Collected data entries

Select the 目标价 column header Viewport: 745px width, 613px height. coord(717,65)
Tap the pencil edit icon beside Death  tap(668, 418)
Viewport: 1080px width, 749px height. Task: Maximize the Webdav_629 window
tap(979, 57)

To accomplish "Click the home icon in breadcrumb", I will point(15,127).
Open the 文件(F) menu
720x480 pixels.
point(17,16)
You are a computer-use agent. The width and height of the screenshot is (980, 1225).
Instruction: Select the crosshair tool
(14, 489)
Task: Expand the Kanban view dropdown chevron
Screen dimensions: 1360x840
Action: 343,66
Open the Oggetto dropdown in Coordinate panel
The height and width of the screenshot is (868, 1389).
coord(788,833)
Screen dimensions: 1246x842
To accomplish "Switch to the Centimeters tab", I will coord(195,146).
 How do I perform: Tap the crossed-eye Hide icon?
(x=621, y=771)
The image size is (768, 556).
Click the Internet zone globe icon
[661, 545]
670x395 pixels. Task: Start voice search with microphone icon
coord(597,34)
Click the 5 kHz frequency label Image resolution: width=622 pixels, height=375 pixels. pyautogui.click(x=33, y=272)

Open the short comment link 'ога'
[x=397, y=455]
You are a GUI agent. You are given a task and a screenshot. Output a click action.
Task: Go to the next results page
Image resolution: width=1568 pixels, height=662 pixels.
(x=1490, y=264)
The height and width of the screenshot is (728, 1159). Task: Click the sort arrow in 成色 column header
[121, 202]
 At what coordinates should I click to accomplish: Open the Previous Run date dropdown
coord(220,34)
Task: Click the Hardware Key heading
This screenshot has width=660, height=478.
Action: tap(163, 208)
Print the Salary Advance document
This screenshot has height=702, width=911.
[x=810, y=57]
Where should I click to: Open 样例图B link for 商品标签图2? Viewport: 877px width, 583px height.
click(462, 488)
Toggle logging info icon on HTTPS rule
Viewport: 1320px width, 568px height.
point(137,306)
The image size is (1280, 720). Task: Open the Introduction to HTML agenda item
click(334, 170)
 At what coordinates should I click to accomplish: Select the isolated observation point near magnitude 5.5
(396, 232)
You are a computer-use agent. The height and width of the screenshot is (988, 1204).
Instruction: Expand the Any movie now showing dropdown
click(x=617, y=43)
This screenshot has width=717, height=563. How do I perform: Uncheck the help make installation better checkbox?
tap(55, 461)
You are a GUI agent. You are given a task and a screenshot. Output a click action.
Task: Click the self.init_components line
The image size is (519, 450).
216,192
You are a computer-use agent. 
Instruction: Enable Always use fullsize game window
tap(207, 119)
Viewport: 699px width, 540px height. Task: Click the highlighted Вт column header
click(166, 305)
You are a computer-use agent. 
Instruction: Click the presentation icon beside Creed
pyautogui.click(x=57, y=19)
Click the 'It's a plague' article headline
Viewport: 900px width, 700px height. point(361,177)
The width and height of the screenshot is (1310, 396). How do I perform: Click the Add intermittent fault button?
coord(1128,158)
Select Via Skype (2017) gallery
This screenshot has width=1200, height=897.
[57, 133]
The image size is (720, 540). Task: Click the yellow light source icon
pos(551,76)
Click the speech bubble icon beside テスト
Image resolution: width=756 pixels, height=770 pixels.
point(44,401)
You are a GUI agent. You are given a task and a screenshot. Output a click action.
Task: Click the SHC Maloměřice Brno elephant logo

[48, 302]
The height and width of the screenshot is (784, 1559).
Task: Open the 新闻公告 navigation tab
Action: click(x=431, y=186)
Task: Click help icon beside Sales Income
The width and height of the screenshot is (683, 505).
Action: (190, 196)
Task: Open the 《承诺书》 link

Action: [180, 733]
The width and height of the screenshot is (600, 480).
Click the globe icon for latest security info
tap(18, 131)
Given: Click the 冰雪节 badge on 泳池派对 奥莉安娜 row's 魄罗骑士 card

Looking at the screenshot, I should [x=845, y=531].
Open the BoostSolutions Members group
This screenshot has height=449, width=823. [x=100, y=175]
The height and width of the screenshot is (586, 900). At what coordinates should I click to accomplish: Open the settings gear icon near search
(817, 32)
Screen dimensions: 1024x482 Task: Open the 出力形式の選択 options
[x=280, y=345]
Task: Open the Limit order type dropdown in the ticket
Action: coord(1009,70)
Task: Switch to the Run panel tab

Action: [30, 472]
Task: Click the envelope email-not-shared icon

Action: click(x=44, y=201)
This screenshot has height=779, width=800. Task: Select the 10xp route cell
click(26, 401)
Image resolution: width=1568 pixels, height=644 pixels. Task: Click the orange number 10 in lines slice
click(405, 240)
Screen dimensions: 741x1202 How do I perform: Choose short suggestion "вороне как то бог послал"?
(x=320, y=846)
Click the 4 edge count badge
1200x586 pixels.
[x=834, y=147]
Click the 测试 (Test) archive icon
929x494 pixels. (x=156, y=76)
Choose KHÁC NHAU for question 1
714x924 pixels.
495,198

What you are asked to do
Each line from the one with "Screen dimensions: 741x1202" through the last line of the records above must be retyped exactly, and no other line may be given.

Response to the exercise
Screen dimensions: 741x1202 How do I perform: Choose short suggestion "вороне как то бог послал"?
(x=320, y=846)
Click the 4 edge count badge
1200x586 pixels.
[x=834, y=147]
Click the 测试 (Test) archive icon
929x494 pixels. (x=156, y=76)
Choose KHÁC NHAU for question 1
714x924 pixels.
495,198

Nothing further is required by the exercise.